Indeed, there is evidence that people gave sermons in synagogues two millennia
in the past; the Talmud mentions that expositions on biblical topics were
delivered in synagogues and the New Testament describes Jesus and Paul
preaching to Jews in synagogues in Israel and Asia Minor.
The
practice of regular sermonizing looks as if it changed over history. Ismar
Elbogen, the great historian of Jewish liturgy, says that “The manner of the
sermon changed in the course of time with changing tastes; in some districts it
was nearly completely neglected for centuries” (Jewish Liturgy,
Phila., 1993, p. 157).
The modern rabbi’s
sermon was reintroduced in the past century, beginning with its reemergence in
Reform Temples, some assume, to keep up with the same type of practice in
Protestant and Catholic churches. It is accurate to say then that the rabbi’s
sermon is an “optional” element in the synagogue service. In fact, it is not
referred to as a scheduled event in any Siddur that I know of.
I’ve observed that,
when the modern rabbi gets up to speak in synagogue, he or she may in fact
distract the congregants from the standard performances of prayer. I’d hazard a
guess that, back in the first century, when Jesus and Paul delivered their
sermons in synagogues, more than a few Jews of that time thought those teachers
were seeking to divert them from the traditional ways of worship.
In
truth, sermons are not davening;
they are not liturgy. Accordingly, I am not accustomed to meeting a preaching
rabbi as a distinct archetype of prayer in my synagogue. Now, after saying
that, I must add that, in my discussions below, I will refer to a few prominent
rabbis who, in their praying, take on the personae of the core archetypes that
we meet. I will speak about my father and two of my teachers to illustrate
three of the distinct prayer archetypes whom I meet with you at the synagogue.

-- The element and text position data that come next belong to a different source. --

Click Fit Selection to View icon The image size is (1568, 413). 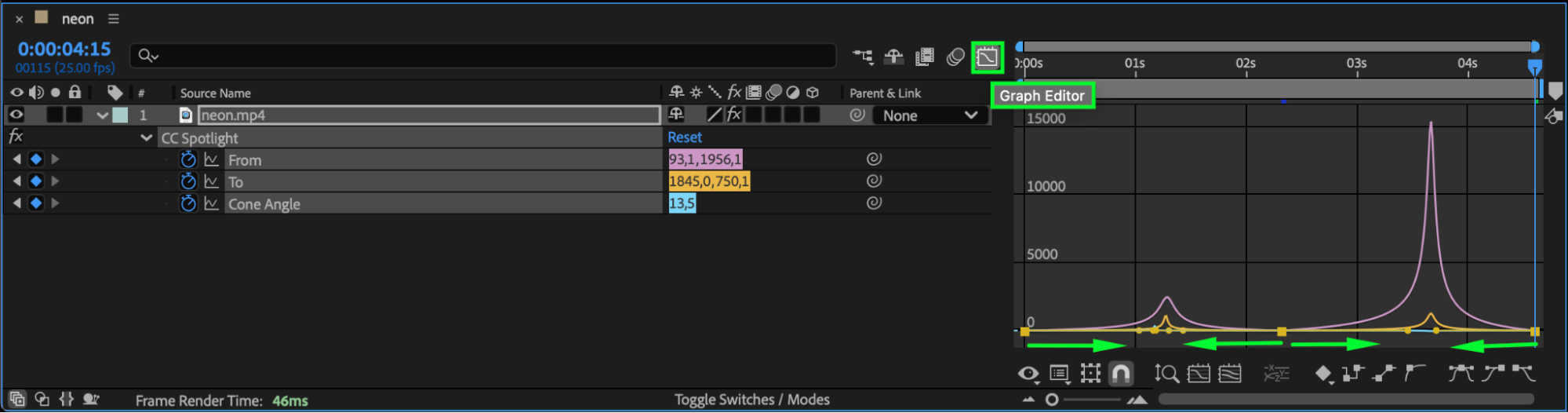(1198, 374)
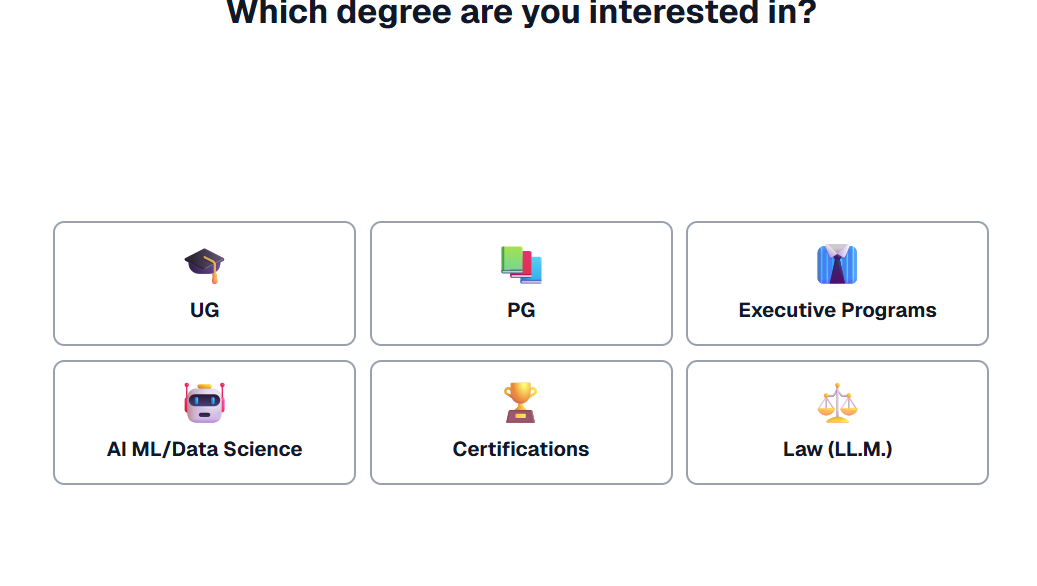Select the UG degree card
This screenshot has width=1037, height=586.
click(x=204, y=284)

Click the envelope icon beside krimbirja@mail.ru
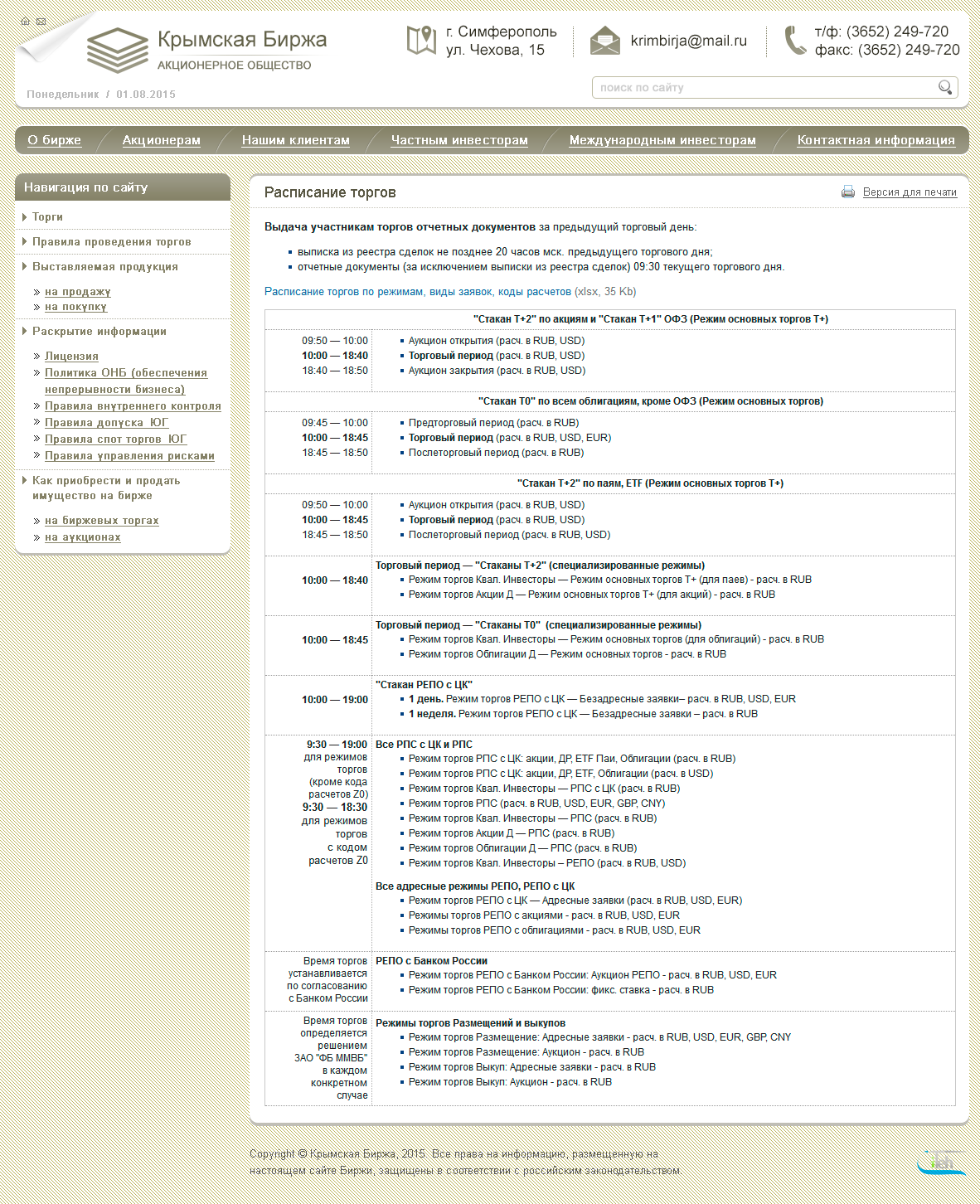click(x=605, y=41)
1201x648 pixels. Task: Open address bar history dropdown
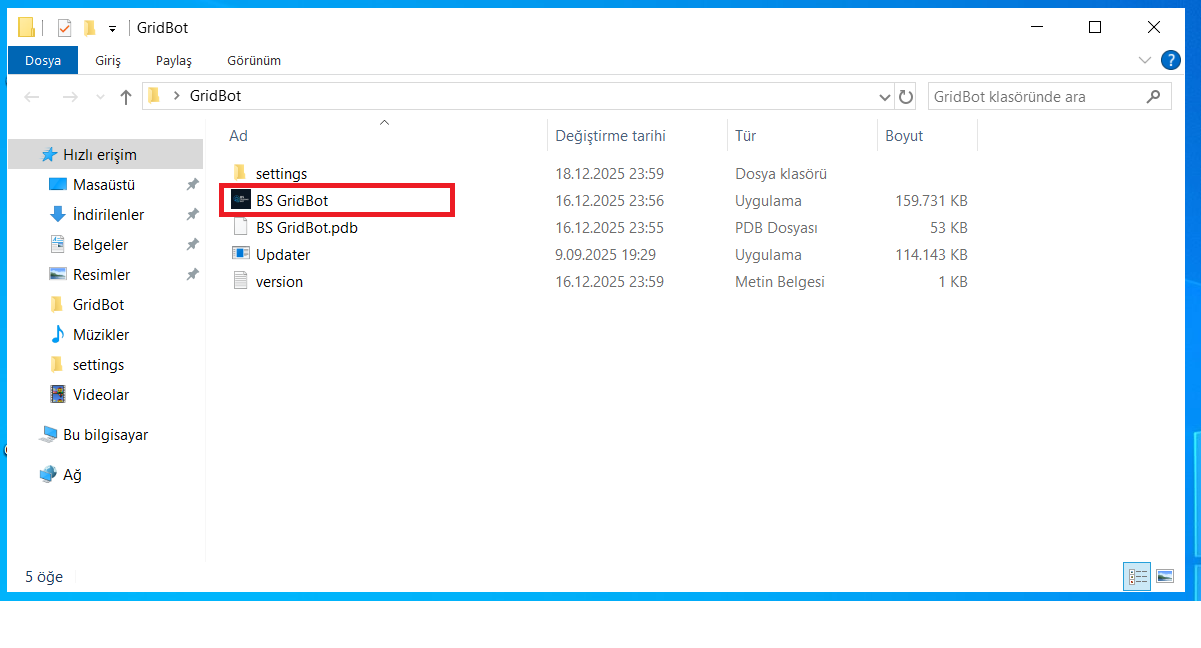pyautogui.click(x=884, y=97)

I describe below how those three exceptional rabbis, acting in their roles as a
performer, a priest and a scribe, contributed significantly to my understanding
of the spiritual landscape of the synagogue. I’ll talk about a fourth famous
activist rabbi when I describe the celebrity-monotheist model. And, yes, I’ll
also speak about myself, yet another rabbi, throughout this book.